What to work on:
Every line of the data below should be written out word for word.

(Stored items)
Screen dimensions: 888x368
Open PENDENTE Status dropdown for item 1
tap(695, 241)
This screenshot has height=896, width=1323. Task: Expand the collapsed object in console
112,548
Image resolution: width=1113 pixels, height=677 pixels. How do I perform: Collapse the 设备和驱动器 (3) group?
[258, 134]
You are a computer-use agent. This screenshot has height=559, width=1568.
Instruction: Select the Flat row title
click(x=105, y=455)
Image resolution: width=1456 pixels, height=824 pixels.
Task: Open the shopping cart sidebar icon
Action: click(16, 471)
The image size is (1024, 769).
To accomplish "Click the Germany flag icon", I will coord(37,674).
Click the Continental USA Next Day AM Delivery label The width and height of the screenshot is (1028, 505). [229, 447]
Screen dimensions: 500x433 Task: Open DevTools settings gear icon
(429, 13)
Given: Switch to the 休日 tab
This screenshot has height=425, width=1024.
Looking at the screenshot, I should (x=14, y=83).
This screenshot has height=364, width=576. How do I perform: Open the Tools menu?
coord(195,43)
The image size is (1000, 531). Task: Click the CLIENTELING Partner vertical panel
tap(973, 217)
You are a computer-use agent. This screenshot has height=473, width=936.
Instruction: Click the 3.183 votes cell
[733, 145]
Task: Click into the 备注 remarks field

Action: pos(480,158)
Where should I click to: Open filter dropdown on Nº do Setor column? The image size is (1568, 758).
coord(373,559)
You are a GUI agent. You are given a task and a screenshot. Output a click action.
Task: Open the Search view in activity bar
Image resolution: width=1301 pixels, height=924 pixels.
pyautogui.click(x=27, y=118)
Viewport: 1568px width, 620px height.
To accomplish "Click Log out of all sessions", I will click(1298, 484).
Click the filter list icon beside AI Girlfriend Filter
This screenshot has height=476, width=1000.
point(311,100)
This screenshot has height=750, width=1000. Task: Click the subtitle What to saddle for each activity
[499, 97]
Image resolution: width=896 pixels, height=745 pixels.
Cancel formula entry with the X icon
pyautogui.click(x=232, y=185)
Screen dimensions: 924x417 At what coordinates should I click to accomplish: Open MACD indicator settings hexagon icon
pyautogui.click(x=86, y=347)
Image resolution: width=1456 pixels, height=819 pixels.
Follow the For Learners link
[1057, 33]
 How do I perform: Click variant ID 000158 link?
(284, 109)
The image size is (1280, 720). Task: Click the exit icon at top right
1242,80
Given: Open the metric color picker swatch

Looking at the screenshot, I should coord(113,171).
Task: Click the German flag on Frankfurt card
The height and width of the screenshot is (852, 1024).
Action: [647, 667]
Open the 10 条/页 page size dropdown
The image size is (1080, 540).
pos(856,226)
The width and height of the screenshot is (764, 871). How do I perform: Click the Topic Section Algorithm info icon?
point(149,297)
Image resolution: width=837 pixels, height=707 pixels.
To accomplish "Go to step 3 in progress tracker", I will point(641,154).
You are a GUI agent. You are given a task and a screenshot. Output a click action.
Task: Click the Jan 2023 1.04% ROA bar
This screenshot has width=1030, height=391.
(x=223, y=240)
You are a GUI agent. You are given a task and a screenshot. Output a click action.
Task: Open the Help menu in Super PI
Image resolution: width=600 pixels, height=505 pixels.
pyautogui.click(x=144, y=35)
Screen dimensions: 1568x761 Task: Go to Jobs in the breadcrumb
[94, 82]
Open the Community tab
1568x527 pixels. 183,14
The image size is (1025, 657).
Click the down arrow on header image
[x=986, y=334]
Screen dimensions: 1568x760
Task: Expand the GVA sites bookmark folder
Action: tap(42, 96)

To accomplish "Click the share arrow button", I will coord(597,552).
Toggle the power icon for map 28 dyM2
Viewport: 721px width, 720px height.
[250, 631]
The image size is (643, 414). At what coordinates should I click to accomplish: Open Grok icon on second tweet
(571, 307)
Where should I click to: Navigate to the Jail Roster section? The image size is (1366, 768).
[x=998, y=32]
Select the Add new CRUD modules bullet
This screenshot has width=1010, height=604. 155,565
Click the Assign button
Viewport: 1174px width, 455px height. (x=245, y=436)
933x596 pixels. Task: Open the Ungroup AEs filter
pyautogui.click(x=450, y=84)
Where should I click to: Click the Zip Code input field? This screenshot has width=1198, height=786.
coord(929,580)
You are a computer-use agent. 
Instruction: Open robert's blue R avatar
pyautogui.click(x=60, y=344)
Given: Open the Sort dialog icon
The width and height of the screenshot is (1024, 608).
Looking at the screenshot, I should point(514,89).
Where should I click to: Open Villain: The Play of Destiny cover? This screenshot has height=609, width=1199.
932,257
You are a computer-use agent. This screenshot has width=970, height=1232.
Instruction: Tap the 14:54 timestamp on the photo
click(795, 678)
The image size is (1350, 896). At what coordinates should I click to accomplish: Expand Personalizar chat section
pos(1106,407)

Response for this exercise:
Screen dimensions: 888x368
Open PENDENTE Status dropdown for item 1
tap(695, 241)
This screenshot has height=896, width=1323. Task: Expand the collapsed object in console
112,548
Image resolution: width=1113 pixels, height=677 pixels. How do I perform: Collapse the 设备和驱动器 (3) group?
[258, 134]
You are a computer-use agent. This screenshot has height=559, width=1568.
Instruction: Select the Flat row title
click(x=105, y=455)
Image resolution: width=1456 pixels, height=824 pixels.
Task: Open the shopping cart sidebar icon
Action: click(16, 471)
The image size is (1024, 769).
To accomplish "Click the Germany flag icon", I will coord(37,674).
Click the Continental USA Next Day AM Delivery label The width and height of the screenshot is (1028, 505). [229, 447]
Screen dimensions: 500x433 Task: Open DevTools settings gear icon
(429, 13)
Given: Switch to the 休日 tab
This screenshot has height=425, width=1024.
Looking at the screenshot, I should (x=14, y=83).
This screenshot has height=364, width=576. How do I perform: Open the Tools menu?
coord(195,43)
The image size is (1000, 531). Task: Click the CLIENTELING Partner vertical panel
tap(973, 217)
You are a computer-use agent. This screenshot has height=473, width=936.
Instruction: Click the 3.183 votes cell
[733, 145]
Task: Click into the 备注 remarks field

Action: pos(480,158)
Where should I click to: Open filter dropdown on Nº do Setor column? The image size is (1568, 758).
coord(373,559)
You are a GUI agent. You are given a task and a screenshot. Output a click action.
Task: Open the Search view in activity bar
Image resolution: width=1301 pixels, height=924 pixels.
pyautogui.click(x=27, y=118)
Viewport: 1568px width, 620px height.
To accomplish "Click Log out of all sessions", I will click(1298, 484).
Click the filter list icon beside AI Girlfriend Filter
This screenshot has height=476, width=1000.
point(311,100)
This screenshot has height=750, width=1000. Task: Click the subtitle What to saddle for each activity
[499, 97]
Image resolution: width=896 pixels, height=745 pixels.
Cancel formula entry with the X icon
pyautogui.click(x=232, y=185)
Screen dimensions: 924x417 At what coordinates should I click to accomplish: Open MACD indicator settings hexagon icon
pyautogui.click(x=86, y=347)
Image resolution: width=1456 pixels, height=819 pixels.
Follow the For Learners link
[1057, 33]
 How do I perform: Click variant ID 000158 link?
(284, 109)
The image size is (1280, 720). Task: Click the exit icon at top right
1242,80
Given: Open the metric color picker swatch

Looking at the screenshot, I should coord(113,171).
Task: Click the German flag on Frankfurt card
The height and width of the screenshot is (852, 1024).
Action: [647, 667]
Open the 10 条/页 page size dropdown
The image size is (1080, 540).
pos(856,226)
The width and height of the screenshot is (764, 871). How do I perform: Click the Topic Section Algorithm info icon?
point(149,297)
Image resolution: width=837 pixels, height=707 pixels.
To accomplish "Go to step 3 in progress tracker", I will point(641,154).
You are a GUI agent. You are given a task and a screenshot. Output a click action.
Task: Click the Jan 2023 1.04% ROA bar
This screenshot has width=1030, height=391.
(x=223, y=240)
You are a GUI agent. You are given a task and a screenshot. Output a click action.
Task: Open the Help menu in Super PI
Image resolution: width=600 pixels, height=505 pixels.
pyautogui.click(x=144, y=35)
Screen dimensions: 1568x761 Task: Go to Jobs in the breadcrumb
[94, 82]
Open the Community tab
1568x527 pixels. 183,14
The image size is (1025, 657).
Click the down arrow on header image
[x=986, y=334]
Screen dimensions: 1568x760
Task: Expand the GVA sites bookmark folder
Action: tap(42, 96)

To accomplish "Click the share arrow button", I will coord(597,552).
Toggle the power icon for map 28 dyM2
Viewport: 721px width, 720px height.
[250, 631]
The image size is (643, 414). At what coordinates should I click to accomplish: Open Grok icon on second tweet
(571, 307)
Where should I click to: Navigate to the Jail Roster section? The image size is (1366, 768).
[x=998, y=32]
Select the Add new CRUD modules bullet
This screenshot has width=1010, height=604. 155,565
Click the Assign button
Viewport: 1174px width, 455px height. (x=245, y=436)
933x596 pixels. Task: Open the Ungroup AEs filter
pyautogui.click(x=450, y=84)
Where should I click to: Click the Zip Code input field? This screenshot has width=1198, height=786.
coord(929,580)
You are a computer-use agent. 
Instruction: Open robert's blue R avatar
pyautogui.click(x=60, y=344)
Given: Open the Sort dialog icon
The width and height of the screenshot is (1024, 608).
Looking at the screenshot, I should point(514,89).
Where should I click to: Open Villain: The Play of Destiny cover? This screenshot has height=609, width=1199.
932,257
You are a computer-use agent. This screenshot has width=970, height=1232.
Instruction: Tap the 14:54 timestamp on the photo
click(795, 678)
The image size is (1350, 896). At what coordinates should I click to accomplish: Expand Personalizar chat section
pos(1106,407)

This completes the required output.